HomeOpinionCarrying Freedom In My Lungs

Carrying Freedom In My Lungs

LIKE many others, I stayed up to watch the finale of the 2008 US presidential election.

What struck me most about it was the fact that Americans were free to exercise their democratic right to vote.   

Whichever way they voted, their voice would count by the rights enshrined in the American Constitution.  I wondered about my own country; Zimbabwe –– the people have the constitutional right to vote but that right is not respected; in the last eight years hundreds of thousands of voters have been intimidated, raped, abducted and killed. When millions participated in the March 2008 general and presidential elections they were kept in suspense for weeks
because “verification” was still in process. Beatings, abductions
and unimaginable cruelty characterised the days leading up to the June 27 election which resulted in another twist in this suspense thriller.

Fast forward to September 2008, a power-sharing deal was brokered in the hope of building a new nation, but today, two months since the “Agreement” the suspense-thriller continues.
We are still being ruled by the
Zanu PF old guard which
pronounces Aluta Continua to the detrimental rhetoric of “sovereignty” and deal a blow to all possibility of change.

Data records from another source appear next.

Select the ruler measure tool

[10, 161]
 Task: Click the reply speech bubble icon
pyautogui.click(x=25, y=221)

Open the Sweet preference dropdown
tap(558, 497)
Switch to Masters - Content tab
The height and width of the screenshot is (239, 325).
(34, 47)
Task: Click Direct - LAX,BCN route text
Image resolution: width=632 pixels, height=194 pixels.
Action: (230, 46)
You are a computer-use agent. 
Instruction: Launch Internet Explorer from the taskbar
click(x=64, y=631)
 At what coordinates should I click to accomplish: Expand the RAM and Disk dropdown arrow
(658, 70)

But before my very eyes, I bore witness to change in America when Barack Obama was announced winner of the US elections. As Obama delivered an eloquent, heartfelt victory speech, tears welled up in my eyes. This was the moment I could exhale and celebrate after a year of following this race; I could exhale because the optimist they said could not do it, had done it.

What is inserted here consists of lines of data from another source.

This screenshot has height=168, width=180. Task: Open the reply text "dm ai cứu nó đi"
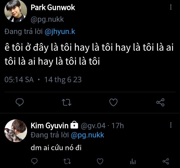(x=56, y=148)
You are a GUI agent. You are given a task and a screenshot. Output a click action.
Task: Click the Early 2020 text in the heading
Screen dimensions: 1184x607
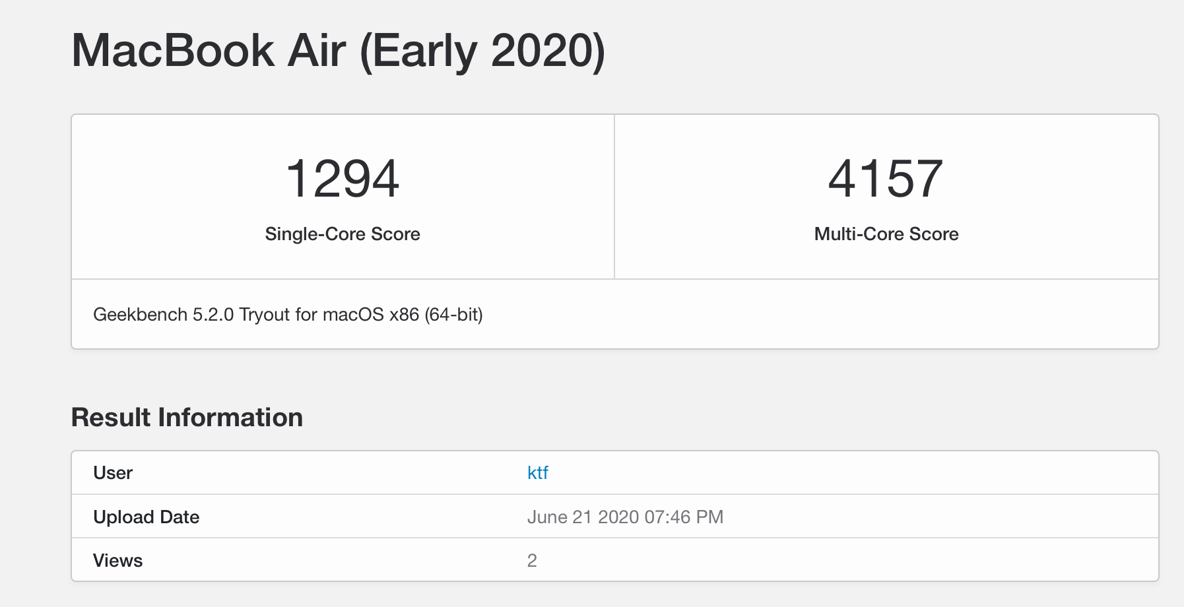[x=482, y=51]

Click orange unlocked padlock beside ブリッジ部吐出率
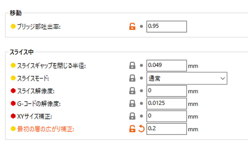pyautogui.click(x=132, y=26)
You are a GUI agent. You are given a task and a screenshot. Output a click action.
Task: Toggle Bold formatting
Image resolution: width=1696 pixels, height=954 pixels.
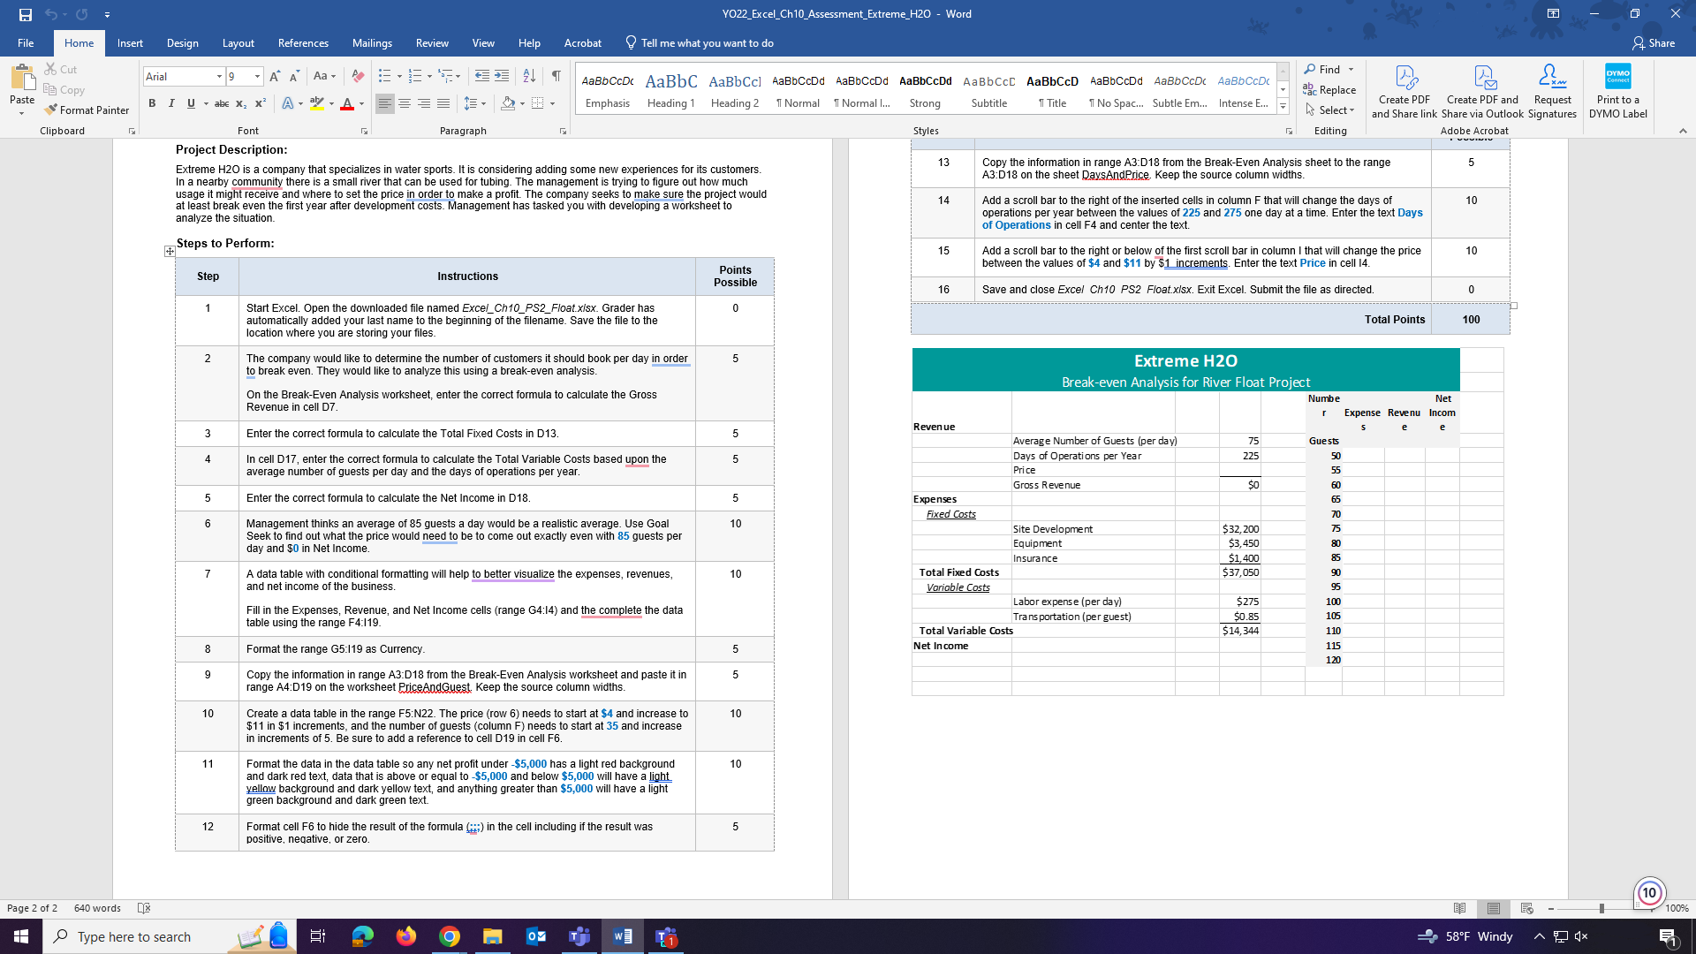click(x=151, y=103)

America had democratically chosen someone whose intellect and charisma had shown he had the ability to lead, whose policies were geared at making life better for American families across the board and changing the workings of power in a global context.

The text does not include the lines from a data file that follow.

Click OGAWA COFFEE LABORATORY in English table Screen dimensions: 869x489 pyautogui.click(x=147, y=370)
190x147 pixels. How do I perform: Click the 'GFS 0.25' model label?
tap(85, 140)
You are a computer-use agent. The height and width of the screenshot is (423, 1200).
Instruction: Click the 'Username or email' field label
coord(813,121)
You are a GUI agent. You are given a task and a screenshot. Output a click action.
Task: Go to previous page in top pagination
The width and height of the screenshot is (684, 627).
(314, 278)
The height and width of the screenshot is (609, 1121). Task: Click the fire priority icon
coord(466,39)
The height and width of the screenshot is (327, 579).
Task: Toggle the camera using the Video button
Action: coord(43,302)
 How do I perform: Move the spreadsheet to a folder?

I thus exhaled because for centuries history’s dominant discourses had forced me to hold air in because of my skin colour; forced like many millions before me who had been stolen or sold then violently shipped and used to build America. But against these centuries of historic asphyxiation people have risen up in defiance; risen against intimidation to say, “Yes we can”.

When will the fathers of our nation realise they have become too
old to rule and pass on the torch of leadership to a younger generation whose dreams of freedom and democracy are currently stifled as the country operates in political suspend-mode?